Comment by Xeoncross

1 day ago

Yes, for me I've always pushed the limits of what kinds of memory and cpu usage I can get out of languages. NLP, text conversion, video encoding, image rendering, etc...

Rust beats Go in performance.. but nothing like how far behind Java, C#, or scripting languages (python, ruby, typescript, etc..) are from all the work I've done with them. I get most of the performance of Rust with very little effort a fully contained stdlib/test suite/package manger/formatter/etc.. with Go.

Go is in the same performance profile as Java and C#. There are tons of benchmarks that support this.

  • 1) for one-off scripts and 2) If you ignore memory.

    You can make about anything faster if you provide more memory to store data in more optimized formats. That doesn't make them faster.

    Part of the problem is that Java in the real world requires an unreasonable number of classes and 3rd party libraries. Even for basic stuff like JSON marshaling. The Java stdlib is just not very useful.

    Between these two points, all my production Java systems easily use 8x more memory and still barely match the performance of my Go systems.

    • I genuinely can’t think of anything the Java standard library is missing, apart from a json parser which is being added.

      It’s your preference to prefer one over the other, I prefer Java’s standard library because atleast it has a generic Set data structure in it and C#’s standard library does have a JSON parser.

      I don’t think discussions about what is in the standard library really refutes anything about Go being within the same performance profile though.

    • Memory is the most common tradeoff engineers make for better performance. You can trivially do so yourself with java, feel free to cut down the heap size and Java's GC will happily chug along 10-100 times as often without a second thought, they are beasts. The important metric is that Java's GC will be able to keep up with most workloads, and it won't needlessly block user threads from doing their work. Also, not running the GC as often makes Java use surprisingly small amounts of energy.

      As for the stdlib, Go's is certainly impressive but come on, I wouldn't even say that in general case Java's standard library is smaller. It just so happens that Go was developed with the web in mind almost exclusively, while Java has a wider scope. Nonetheless, the Java standard library is certainly among the bests in richness.

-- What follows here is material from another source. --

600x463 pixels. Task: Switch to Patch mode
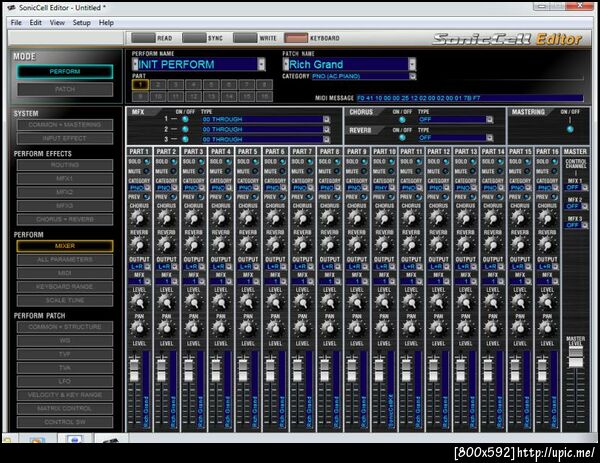coord(65,89)
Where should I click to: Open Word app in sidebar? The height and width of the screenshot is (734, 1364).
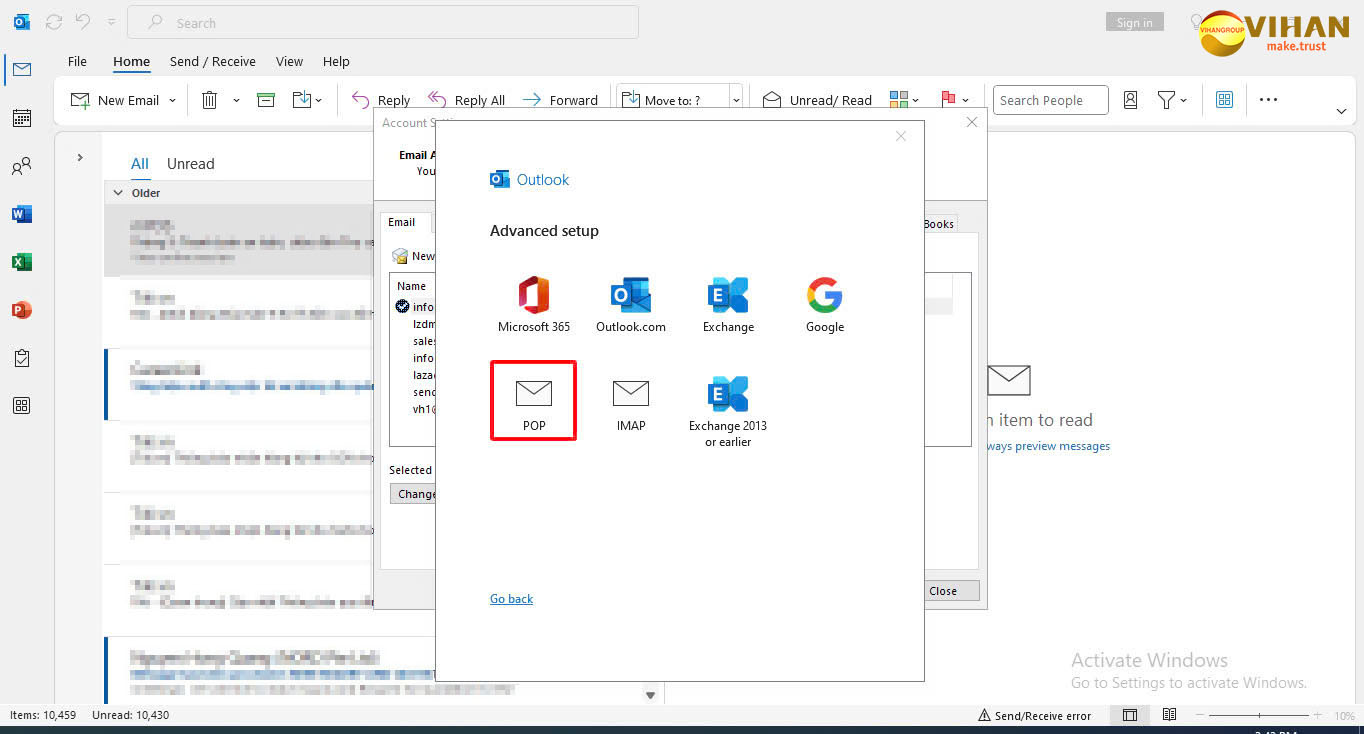(21, 214)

Rust is the most defect free language I have ever had the pleasure of working with. It's a language where you can almost be certain that if it compiles and if you wrote tests, you'll have no runtime bugs.

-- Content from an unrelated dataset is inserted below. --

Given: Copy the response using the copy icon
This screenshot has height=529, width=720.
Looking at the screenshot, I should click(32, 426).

I can only think of two production bugs I've written in Rust this year. Minor bugs. And I write a lot of Rust.

The language has very intentional design around error handling: Result<T,E>, Option<T>, match, if let, functional predicates, mapping, `?`, etc.

Go, on the other hand, has nil and extremely exhausting boilerplate error checking.

Honestly, Go has been one of my worst languages outside of Python, Ruby, and JavaScript for error introduction. It's a total pain in the ass to handle errors and exceptional behavior. And this leads to making mistakes and stupid gotchas.

I'm so glad newer languages are picking up on and copying Rust's design choices from day one. It's a godsend to be done with null and exceptions.

I really want a fast, memory managed, statically typed scripting language somewhere between Rust and Go that's fast to compile like Go, but designed in a safe way like Rust. I need it for my smaller tasks and scripting. Swift is kind of nice, but it's too Apple centric and hard to use outside of Apple platforms.

I'm honestly totally content to keep using Rust in a wife variety of problem domains. It's an S-tier language.

  • > I really want a fast, memory managed, statically typed scripting language somewhere between Rust and Go that's fast to compile like Go, but designed in a safe way like Rust

    OCaml is pretty much that, with a very direct relationship with Rust, so it will even feel familiar.

  • I agree with a lot of what you said. I'm hoping Rust will warm on me as I improve in it. I hate nil/null.

    > Go... extremely exhausting boilerplate error checking

    This actually isn't correct. That's because Go is the only language that makes you think about errors at every step. If you just ignored them and passed them up like exceptions or maybe you're basically just exchanging handling errors for assuming the whole thing pass/fail.

    If you you write actual error checking like Go in Rust (or Java, or any other language) then Go is often less noisy.

    It's just two very different approaches to error handling that the dev community is split on. Here's a pretty good explanation from a rust dev: https://www.youtube.com/watch?v=YZhwOWvoR3I

    • It’s very common in Go to just pass the error on since there’s no way to handle it in that layer.

      Rust forces you to think about errors exactly as much, but in the common case of passing it on it’s more ergonomic.